Vietnam Veteran Dennis Strayer, who retired from the Forest Service before volunteering at the Kerbyville Museum, introduced me to board members Linda Butler, Chuck Rigby and Lloydeen Davis (pictured, left to right), Michelle Binker, editor of the Illinois Valley Daily View and Kerbyville Museum board member.  Michelle was holding a camera, ready to document the Oregon Cultural Trust visit on Saturday afternoon.

The front porch on the Naucke House had been in desperate need of repair. As Dennis wrote in their grant request to the Cultural Trust, “Get 30 Fourth Graders up on that porch and sooner or later someone is bound to go through.” Enter the Four Way Foundation, a local lumber company, and the Oregon Cultural Trust to support the over $12,000 cost of repairing the porch.

People ask what impact a repaired porch will make and Dennis Strayer and Kerbyville Museum board members tell about March Heritage Day that happens every year in Illinois Valley. Fourth Graders from the local schools, who study Oregon History, have the opportunity to stand on the porch of an original pioneer home. They get to churn butter, see an original dry good display and open the post office boxes of the original settlers to their community.  During the summer they come back to sluice for gold, right in the front yard, on the very same land where the original Kerby General Store stood in the 1880’s.

Standing in a home that is over 130 years old, tells a lot about who we are as Oregonians, what we prized, how we survived and why we continue to thrive as a people. There is a big, kitchen; today we’d call it an “eat-in”. The house is situated so that the porch gets a breeze from the northwest that blows cool on a hot Southern Oregon evening.  And the music room is an integral part of the main house, set around a large fireplace, inviting family and neighbors to gather round on a cold winter’s night.

Michelle, Dennis, and I strolled through the museum, built in the 1960s on the site of the old store, seeing feathered hats, tiny buttoned shoes and an image of the only female Postmaster in Josephine County, Mary Dessinger, who served from 1885-1889. Story has it that one day a photographer from California came into town. He stayed a while and when he left, Mary Dessinger left with him, leaving behind her family. They eventually settled in the Columbia Gorge area.  Photos have been found of his studio there, showing Mary enjoying life up north.

One of the most unique and beautiful parts of the museum at Kerbyville is the military display. Inspired by Dennis Strayer’s own experience in Vietnam, last year the museum put together a special exhibit outlining the years from 1958 to 1975 with first hand accounts from Strayer’s photos and stories along with a lovely Hmong tapestry, donated for the exhibit by local patrons, who traveled extensively in the Laos and Cambodian area, among the Hmong people.

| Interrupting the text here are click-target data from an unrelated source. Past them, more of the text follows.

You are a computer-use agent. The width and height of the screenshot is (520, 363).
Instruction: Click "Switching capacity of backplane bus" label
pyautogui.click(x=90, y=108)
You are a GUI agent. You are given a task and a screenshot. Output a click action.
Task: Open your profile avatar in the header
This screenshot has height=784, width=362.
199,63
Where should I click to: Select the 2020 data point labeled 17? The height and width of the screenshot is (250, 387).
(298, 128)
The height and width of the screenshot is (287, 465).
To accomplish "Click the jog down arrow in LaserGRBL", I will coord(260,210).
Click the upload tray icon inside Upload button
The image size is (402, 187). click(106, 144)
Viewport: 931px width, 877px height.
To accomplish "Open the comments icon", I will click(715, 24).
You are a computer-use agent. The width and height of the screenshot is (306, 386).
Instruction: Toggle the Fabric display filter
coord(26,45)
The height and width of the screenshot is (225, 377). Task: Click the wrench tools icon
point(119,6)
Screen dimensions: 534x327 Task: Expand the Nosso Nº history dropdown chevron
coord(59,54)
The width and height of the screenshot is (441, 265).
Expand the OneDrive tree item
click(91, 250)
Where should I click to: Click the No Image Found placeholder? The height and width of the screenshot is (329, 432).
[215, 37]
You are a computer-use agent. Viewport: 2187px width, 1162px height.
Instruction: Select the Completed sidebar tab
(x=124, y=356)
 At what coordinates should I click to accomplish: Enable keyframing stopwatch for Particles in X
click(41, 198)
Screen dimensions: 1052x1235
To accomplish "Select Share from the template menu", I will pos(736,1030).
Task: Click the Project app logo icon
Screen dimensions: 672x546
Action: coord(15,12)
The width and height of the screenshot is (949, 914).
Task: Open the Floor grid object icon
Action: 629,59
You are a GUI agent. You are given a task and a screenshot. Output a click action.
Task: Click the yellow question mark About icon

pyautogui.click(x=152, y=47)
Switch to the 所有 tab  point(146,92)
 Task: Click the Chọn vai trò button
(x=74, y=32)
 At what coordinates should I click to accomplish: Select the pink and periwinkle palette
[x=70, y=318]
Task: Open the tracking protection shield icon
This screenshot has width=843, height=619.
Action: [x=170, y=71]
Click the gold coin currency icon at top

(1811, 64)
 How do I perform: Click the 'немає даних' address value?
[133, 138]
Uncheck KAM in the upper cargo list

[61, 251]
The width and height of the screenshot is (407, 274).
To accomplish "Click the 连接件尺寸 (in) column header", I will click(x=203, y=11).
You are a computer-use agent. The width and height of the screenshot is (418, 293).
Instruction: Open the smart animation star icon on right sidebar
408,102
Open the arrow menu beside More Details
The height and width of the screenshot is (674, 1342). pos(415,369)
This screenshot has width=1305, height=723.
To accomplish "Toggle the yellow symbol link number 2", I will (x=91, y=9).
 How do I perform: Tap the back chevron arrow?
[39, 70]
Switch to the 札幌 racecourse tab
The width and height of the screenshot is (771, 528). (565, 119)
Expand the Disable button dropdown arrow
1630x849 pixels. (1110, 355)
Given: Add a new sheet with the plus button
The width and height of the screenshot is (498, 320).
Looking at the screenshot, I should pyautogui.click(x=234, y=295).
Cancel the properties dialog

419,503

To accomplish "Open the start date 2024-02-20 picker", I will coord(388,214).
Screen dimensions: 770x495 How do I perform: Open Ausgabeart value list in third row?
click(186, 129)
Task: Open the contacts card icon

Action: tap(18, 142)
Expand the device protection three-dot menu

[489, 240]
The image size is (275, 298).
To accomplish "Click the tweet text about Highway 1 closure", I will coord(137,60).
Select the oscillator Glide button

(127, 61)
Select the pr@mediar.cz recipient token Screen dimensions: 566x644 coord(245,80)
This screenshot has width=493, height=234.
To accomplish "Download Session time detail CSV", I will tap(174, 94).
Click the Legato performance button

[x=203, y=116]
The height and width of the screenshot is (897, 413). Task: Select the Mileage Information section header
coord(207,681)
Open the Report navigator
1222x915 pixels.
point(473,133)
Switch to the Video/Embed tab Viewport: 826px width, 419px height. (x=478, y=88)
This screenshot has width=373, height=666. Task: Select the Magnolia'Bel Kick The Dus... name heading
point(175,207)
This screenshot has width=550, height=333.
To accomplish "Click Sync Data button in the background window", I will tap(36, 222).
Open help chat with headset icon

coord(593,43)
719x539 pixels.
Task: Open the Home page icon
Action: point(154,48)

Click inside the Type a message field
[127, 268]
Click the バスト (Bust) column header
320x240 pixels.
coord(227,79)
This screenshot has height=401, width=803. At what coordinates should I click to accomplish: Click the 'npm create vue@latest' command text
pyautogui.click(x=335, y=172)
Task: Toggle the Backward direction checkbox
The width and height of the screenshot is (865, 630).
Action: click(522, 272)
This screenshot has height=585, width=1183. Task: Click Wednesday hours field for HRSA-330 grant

The special exhibit called “Seeing the Dragon – America in the Vietnam War 1958 to 1975” is a tribute to the local history of our foreign wars and makes the connection to our recent past.

At this year’s annual Heritage Days Illinois Valley fourth-grade students will be able to stand on the porch of the 131-year old  Naucke House, preparing to step into history, while Cultural Trust donors know that your generosity has gone to support a porch that is solid and sound, and that will hold our states’ history for future generations.